Problem requirements:
In the passage about relays and adder circuits, which kind of circuit is used to detect when the input is 1+1? Please answer in a few words.
# START OF Passage
However, a problem existed: because wires have a small amount of resistance, over long transmission distances, a significant amount of power was lost as heat, resulting in a lower voltage at the receiving point. Therefore, electromagnetic switches and power sources were placed at relay points. Just as couriers would pass the message along in a relay, the power was amplified to reach the destination, which is why it came to be called a relay.
When discussing this topic, it’s also worth mentioning that using the earth can save on power lines for the return journey. To borrow Rudolf Steiner’s words, “The earth conducts electricity.”
After this explanation, we will actually build this mechanism.
Create buffer circuits on workbenches at a suitable number of relay stations, prepare long enough wires to connect the stations, and add the negative feedback circuit created in the previous section to the final device. This will serve as the buzzer.
Connect a key switch, made by adding a contact point like a paper clip to the seesaw logic circuit, to the very first relay station.
The completed telegraph system reliably transmits switch operations from one end of the classroom to the other. The sight of the terminal buzzer sounding is spectacular, and the students are deeply impressed.
Later, when learning about internet technology, explain that the telegraph mechanism of transmitting information via electrical ON/OFF states is still used unchanged in the internet. It is crucial for students to grasp this concept.
Constructing an Adder Circuit Using Relays
Now, we’ll finally get down to working on the adder.
First, we clearly explain to students why we are building an addition device. Computer subtraction is achieved by adding the two’s complement, and both multiplication and division are simply shifting numbers and performing addition or subtraction. For these reasons, understanding how addition works is crucial.
After clearly defining the goal in this manner, we demonstrate binary addition on the blackboard and consider how to implement the first-digit calculation using logic circuits. At this stage, we ignore carry-over and focus solely on the pattern of the first digit’s value. We then guide students to notice that this pattern closely resembles OR logic. Only the result of 1 + 1 differs from the pattern we seek.

Scientists and engineers around the world searched for the mechanism of a simple adder but couldn’t find it. With no other choice, they considered whether there was a way to force the OR circuit’s output to zero only when the input was 1+1.
The first thing to do is detect when the input is 1+1. It’s easy to see that this can be achieved with an AND circuit.
The next step was to find a mechanism that would force the OR circuit’s output to zero whenever the AND circuit’s output was 1.
This is a perfect opportunity to introduce the concept of a gate. I show my students the following well-known diagram:
(Surprisingly, the students become engrossed in these diagram.)
# END OF Passage
# START OF Information supplied
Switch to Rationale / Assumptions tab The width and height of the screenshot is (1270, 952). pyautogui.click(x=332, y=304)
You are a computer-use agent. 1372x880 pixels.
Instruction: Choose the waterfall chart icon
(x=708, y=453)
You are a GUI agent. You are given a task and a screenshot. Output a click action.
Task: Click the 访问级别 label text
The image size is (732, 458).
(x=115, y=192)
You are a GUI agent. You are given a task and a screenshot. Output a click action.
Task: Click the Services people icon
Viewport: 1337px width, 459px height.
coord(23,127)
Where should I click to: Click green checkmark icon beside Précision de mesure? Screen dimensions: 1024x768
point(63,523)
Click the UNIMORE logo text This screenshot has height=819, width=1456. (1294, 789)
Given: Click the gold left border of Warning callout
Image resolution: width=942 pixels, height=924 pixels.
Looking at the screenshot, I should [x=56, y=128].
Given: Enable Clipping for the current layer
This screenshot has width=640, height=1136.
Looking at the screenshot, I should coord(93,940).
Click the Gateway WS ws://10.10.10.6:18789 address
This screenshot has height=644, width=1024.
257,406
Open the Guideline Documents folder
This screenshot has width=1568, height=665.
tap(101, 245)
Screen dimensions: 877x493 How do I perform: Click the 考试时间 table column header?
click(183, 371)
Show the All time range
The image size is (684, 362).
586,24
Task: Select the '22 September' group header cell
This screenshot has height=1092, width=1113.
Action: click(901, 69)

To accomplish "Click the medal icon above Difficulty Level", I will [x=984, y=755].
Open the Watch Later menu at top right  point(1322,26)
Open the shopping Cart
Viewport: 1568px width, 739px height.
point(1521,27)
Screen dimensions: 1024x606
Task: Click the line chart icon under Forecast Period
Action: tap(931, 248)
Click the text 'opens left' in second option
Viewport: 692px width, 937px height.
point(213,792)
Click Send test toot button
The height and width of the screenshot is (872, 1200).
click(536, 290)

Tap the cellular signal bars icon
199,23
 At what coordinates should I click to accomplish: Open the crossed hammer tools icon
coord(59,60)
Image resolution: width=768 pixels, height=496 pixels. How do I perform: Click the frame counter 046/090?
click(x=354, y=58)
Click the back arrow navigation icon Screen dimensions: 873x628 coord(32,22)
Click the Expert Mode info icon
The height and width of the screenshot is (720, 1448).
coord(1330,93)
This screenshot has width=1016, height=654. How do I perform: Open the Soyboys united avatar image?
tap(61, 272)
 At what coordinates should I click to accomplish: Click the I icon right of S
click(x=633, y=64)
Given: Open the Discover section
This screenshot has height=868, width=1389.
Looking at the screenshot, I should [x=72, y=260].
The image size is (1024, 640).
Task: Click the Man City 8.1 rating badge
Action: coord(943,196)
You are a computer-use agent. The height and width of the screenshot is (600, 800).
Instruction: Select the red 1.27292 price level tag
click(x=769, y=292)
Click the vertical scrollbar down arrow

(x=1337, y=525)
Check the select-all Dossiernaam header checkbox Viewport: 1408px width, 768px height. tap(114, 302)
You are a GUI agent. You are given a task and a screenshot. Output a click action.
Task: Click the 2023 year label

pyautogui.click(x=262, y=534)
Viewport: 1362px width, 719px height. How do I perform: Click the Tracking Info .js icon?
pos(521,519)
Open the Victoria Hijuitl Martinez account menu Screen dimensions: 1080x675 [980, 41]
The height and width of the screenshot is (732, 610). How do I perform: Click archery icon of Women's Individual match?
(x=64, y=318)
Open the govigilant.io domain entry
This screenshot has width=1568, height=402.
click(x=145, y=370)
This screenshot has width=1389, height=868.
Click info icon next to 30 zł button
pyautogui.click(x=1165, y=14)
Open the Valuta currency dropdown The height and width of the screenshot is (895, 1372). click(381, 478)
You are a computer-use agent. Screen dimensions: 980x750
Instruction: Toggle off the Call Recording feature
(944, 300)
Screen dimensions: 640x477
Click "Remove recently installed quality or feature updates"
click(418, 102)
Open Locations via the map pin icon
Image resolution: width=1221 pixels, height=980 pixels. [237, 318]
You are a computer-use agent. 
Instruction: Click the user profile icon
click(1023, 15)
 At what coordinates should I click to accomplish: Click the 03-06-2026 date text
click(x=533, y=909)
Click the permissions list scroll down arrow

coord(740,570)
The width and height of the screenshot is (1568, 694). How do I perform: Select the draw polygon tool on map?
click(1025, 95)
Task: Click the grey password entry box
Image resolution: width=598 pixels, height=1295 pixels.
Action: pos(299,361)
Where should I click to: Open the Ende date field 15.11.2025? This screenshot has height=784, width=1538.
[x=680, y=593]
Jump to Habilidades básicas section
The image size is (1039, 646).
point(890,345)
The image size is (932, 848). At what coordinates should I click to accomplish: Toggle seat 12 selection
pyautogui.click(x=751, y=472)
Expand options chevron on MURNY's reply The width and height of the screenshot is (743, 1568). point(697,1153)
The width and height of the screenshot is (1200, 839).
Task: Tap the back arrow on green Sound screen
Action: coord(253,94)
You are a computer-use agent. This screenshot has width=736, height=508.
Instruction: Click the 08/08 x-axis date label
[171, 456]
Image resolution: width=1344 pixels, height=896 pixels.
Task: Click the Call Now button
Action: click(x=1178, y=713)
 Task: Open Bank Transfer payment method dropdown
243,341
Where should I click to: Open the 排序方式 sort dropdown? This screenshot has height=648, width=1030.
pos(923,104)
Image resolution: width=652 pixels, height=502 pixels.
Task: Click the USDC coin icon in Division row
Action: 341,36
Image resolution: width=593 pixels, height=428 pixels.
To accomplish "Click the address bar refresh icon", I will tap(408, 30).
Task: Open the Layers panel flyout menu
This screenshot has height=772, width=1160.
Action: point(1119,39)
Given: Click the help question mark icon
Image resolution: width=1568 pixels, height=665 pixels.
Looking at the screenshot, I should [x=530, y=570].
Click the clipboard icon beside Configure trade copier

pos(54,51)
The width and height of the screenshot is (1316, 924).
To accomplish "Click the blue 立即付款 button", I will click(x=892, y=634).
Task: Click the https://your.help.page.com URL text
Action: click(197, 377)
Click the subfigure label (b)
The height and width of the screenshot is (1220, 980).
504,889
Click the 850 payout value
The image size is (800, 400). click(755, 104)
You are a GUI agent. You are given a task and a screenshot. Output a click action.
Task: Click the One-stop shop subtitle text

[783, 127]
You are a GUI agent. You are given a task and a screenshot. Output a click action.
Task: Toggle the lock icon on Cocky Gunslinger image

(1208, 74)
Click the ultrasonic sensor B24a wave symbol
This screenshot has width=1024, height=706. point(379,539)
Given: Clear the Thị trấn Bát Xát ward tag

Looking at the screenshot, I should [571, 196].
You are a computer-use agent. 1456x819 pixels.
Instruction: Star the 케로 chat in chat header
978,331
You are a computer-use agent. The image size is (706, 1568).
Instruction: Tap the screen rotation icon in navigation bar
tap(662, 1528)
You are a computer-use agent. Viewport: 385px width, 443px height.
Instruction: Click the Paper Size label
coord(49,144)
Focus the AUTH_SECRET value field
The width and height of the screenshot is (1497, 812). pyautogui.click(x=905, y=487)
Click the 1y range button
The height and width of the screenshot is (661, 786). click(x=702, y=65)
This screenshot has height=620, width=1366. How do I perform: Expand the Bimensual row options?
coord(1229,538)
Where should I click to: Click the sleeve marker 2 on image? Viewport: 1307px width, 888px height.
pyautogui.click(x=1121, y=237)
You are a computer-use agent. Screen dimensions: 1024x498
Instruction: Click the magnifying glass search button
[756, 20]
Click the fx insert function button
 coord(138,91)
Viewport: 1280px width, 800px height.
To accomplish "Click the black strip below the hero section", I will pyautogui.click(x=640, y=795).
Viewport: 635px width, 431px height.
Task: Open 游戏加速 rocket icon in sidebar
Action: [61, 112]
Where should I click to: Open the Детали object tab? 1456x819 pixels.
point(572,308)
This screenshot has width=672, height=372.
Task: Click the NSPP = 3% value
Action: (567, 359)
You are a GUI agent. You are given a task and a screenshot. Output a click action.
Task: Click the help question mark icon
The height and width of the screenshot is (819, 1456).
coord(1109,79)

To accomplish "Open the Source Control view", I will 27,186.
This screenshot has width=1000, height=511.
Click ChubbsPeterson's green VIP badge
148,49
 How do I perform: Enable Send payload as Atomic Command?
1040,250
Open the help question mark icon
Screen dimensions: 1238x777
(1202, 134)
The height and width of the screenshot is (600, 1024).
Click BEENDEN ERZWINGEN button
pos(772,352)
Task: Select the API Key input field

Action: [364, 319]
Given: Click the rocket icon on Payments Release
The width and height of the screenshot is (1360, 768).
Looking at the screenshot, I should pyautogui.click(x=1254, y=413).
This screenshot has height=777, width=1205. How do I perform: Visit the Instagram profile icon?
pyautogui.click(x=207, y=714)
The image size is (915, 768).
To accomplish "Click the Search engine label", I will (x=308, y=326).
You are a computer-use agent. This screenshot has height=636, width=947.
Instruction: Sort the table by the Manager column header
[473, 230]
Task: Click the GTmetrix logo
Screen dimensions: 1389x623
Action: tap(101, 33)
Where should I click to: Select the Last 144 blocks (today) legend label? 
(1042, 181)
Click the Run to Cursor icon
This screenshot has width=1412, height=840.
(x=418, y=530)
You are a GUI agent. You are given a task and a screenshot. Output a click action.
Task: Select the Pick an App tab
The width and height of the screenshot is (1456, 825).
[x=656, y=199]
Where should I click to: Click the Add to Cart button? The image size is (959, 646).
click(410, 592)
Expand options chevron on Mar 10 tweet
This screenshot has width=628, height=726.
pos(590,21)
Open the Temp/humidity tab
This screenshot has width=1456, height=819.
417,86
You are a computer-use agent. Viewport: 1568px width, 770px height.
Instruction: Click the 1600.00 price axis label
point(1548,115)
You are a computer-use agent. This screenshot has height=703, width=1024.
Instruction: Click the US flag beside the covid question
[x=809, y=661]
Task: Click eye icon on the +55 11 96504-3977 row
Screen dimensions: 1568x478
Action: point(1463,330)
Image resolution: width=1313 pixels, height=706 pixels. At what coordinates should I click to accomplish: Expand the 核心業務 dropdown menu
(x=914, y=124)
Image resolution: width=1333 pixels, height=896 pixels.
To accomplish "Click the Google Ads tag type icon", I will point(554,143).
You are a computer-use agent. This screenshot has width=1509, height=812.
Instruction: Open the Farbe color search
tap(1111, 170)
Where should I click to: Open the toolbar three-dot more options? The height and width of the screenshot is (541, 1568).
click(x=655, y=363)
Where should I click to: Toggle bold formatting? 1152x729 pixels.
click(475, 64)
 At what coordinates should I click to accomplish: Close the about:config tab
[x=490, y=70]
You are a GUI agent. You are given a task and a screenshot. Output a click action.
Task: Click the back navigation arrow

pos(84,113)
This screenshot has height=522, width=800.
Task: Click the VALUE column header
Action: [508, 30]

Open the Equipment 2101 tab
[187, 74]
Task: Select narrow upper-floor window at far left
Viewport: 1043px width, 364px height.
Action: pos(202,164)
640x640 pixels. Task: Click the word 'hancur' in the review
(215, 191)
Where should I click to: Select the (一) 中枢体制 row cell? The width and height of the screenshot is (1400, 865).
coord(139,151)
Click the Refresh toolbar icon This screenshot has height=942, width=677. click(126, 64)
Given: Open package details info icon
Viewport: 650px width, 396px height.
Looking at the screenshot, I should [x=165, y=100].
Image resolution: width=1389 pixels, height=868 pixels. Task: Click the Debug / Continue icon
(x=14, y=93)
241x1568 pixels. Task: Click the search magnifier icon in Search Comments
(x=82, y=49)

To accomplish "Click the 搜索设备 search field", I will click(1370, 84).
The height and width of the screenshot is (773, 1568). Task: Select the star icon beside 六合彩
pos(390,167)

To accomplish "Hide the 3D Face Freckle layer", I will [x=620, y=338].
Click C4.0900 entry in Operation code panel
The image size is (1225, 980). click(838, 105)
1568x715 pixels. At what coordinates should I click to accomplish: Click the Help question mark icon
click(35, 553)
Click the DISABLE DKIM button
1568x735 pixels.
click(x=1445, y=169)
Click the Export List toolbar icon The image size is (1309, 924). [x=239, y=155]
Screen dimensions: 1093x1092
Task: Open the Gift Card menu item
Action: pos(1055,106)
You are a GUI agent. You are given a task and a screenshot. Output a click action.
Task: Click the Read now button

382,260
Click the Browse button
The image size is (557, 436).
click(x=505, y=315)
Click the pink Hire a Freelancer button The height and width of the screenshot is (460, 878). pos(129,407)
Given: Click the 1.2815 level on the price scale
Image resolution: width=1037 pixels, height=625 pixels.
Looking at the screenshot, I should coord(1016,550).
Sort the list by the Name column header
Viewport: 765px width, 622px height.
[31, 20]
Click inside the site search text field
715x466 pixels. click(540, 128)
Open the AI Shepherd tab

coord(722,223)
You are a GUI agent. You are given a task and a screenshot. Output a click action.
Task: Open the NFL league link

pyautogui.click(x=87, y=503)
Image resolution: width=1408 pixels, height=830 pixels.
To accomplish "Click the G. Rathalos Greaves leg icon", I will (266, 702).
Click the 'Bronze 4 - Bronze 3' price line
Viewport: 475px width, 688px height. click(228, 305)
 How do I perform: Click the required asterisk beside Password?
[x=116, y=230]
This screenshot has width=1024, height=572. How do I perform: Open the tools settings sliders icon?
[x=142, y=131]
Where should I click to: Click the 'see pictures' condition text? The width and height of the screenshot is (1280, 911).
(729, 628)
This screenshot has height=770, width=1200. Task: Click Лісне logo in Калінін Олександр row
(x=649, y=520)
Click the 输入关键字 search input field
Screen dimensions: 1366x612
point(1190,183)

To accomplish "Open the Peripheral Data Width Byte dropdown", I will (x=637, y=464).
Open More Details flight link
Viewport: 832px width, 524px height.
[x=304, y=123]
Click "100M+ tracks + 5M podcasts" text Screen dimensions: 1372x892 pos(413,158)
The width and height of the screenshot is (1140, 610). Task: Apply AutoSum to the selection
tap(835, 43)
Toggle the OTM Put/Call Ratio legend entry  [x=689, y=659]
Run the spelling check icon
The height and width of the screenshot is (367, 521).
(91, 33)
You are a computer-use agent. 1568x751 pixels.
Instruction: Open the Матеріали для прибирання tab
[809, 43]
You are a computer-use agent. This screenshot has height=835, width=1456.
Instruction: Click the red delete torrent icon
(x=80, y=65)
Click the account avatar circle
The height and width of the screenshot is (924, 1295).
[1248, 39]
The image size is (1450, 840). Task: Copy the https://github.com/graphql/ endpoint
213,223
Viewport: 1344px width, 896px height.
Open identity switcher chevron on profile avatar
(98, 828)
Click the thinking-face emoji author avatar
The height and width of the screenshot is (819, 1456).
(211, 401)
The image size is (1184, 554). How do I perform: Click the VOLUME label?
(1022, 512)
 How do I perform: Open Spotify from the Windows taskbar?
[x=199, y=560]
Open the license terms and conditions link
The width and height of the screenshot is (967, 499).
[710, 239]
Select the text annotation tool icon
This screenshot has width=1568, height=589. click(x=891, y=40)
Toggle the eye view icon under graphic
# END OF Information supplied
Final answer:
An AND circuit.